Ralph Seagraves, formed groundbreaking Winston-NASCAR partnership as executive with R.J. Reynolds Tobacco Company

O. Bruton Smith, builder of Charlotte Motor Speedway and architect of Speedway Motorsports Inc.

Curtis Turner, early personality, called the “Babe Ruth of stock car racing”

Joe Weatherly, two-time NASCAR premier (now Sprint Cup) series champion

Rex White, 1960 NASCAR premier (now Sprint Cup) series champion

Detailed information about the 25 nominees is available at NASCAR.COM (www.nascar.com/halloffame) and NASCARMedia.com, NASCAR’s media-only website (http://bit.ly/2014-NASCAR-HOF-Nominees).

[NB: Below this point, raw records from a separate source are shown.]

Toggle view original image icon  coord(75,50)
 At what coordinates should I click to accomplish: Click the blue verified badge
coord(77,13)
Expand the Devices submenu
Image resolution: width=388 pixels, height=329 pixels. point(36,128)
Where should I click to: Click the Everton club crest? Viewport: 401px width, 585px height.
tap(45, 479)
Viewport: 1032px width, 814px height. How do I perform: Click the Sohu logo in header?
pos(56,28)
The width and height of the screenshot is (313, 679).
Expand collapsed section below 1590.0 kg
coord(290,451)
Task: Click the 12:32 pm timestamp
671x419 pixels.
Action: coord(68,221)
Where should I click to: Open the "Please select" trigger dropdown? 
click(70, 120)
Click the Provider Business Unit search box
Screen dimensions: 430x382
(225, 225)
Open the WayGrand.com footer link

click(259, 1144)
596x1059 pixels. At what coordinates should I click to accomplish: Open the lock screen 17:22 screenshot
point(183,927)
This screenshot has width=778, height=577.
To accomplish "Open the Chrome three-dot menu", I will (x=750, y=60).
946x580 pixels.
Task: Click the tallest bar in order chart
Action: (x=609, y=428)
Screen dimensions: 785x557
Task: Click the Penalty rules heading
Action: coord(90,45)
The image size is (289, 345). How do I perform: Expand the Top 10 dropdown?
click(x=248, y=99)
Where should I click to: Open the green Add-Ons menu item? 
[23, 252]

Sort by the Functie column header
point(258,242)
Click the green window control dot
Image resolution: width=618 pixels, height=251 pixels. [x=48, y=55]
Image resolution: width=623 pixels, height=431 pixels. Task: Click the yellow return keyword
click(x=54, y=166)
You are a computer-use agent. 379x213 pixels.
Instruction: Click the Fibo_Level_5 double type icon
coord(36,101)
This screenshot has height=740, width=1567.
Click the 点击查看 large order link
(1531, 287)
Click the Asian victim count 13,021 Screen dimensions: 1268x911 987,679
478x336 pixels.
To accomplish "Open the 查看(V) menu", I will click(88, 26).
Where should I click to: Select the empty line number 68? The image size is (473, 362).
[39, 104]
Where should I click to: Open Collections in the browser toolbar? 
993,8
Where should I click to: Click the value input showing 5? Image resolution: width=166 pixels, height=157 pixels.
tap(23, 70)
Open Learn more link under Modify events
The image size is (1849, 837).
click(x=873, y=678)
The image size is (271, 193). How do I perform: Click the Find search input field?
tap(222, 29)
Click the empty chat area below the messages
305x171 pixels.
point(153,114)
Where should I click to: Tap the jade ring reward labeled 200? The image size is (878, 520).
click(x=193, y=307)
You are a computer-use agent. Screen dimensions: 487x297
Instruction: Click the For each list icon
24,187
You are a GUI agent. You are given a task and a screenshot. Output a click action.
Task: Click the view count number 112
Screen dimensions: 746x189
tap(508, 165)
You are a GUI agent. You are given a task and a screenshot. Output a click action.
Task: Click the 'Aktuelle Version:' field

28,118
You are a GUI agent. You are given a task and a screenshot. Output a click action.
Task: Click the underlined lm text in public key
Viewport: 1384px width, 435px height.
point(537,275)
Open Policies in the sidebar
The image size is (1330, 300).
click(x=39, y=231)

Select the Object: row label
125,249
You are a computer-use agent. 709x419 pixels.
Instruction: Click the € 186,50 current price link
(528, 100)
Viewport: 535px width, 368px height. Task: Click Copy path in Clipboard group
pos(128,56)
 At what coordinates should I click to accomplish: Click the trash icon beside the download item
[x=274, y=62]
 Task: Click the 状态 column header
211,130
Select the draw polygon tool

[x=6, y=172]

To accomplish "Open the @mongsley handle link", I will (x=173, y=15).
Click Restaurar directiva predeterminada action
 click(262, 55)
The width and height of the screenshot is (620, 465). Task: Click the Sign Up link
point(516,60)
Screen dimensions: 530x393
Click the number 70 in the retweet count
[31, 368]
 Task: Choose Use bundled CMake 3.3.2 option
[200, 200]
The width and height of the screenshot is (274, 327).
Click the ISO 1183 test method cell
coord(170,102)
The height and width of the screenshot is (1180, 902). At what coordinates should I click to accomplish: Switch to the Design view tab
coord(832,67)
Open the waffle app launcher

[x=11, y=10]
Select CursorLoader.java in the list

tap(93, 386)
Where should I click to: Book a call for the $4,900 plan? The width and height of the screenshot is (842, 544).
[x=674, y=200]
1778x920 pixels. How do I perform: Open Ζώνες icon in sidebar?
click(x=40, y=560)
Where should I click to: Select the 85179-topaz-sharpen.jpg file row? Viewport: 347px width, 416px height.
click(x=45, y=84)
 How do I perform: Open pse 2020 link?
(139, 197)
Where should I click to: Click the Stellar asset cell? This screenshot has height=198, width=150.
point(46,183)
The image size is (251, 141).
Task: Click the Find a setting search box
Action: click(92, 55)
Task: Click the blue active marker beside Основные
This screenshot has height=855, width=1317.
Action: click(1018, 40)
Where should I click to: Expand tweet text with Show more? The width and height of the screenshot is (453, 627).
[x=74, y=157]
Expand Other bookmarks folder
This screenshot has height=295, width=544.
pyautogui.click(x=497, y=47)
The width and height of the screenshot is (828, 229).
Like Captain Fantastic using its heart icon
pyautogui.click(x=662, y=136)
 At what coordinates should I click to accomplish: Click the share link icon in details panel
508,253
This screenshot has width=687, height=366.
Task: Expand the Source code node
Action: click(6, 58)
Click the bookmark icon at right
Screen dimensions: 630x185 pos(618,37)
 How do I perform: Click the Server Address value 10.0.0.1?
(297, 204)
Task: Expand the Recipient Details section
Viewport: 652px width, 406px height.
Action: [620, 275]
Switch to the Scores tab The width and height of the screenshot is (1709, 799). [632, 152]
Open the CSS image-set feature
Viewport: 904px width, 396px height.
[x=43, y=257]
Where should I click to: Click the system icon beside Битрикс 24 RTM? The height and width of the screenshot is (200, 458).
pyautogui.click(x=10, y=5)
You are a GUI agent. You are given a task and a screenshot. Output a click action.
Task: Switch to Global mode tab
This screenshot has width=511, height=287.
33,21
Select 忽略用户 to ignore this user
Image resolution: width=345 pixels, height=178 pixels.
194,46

Jim Pedley | Managing Editor, RacinToday.com Wednesday, April 10 2013
2 Comments

2 Comments »

  • Jay says:

    What is with this premier series stuff? Is it too much to ask to have the season champion referred to properly as Strictly Stock,Grand National,Winston Cup,Nextel/Sprint Cup champion? If the HOF is supposed to be about preserving history why make up titles? Can anyone explain why Bill Elliott and Davey Allison aren’t among the nominees yet 2 active car owners are? In that case we might as well put Jeff Gordon,Jimmie Johnson,and Tony Stewart on the list.But for making an impact on stock car racing Clay Earles deserves induction for creating a speedway that put the race fan first.And Ralph Seagraves for bringing Winston into racing. They did a lot for the local tracks beyond just the Winston Cup Series.

  • Robbie Stuart says:

    Glad to see Rex White on the list!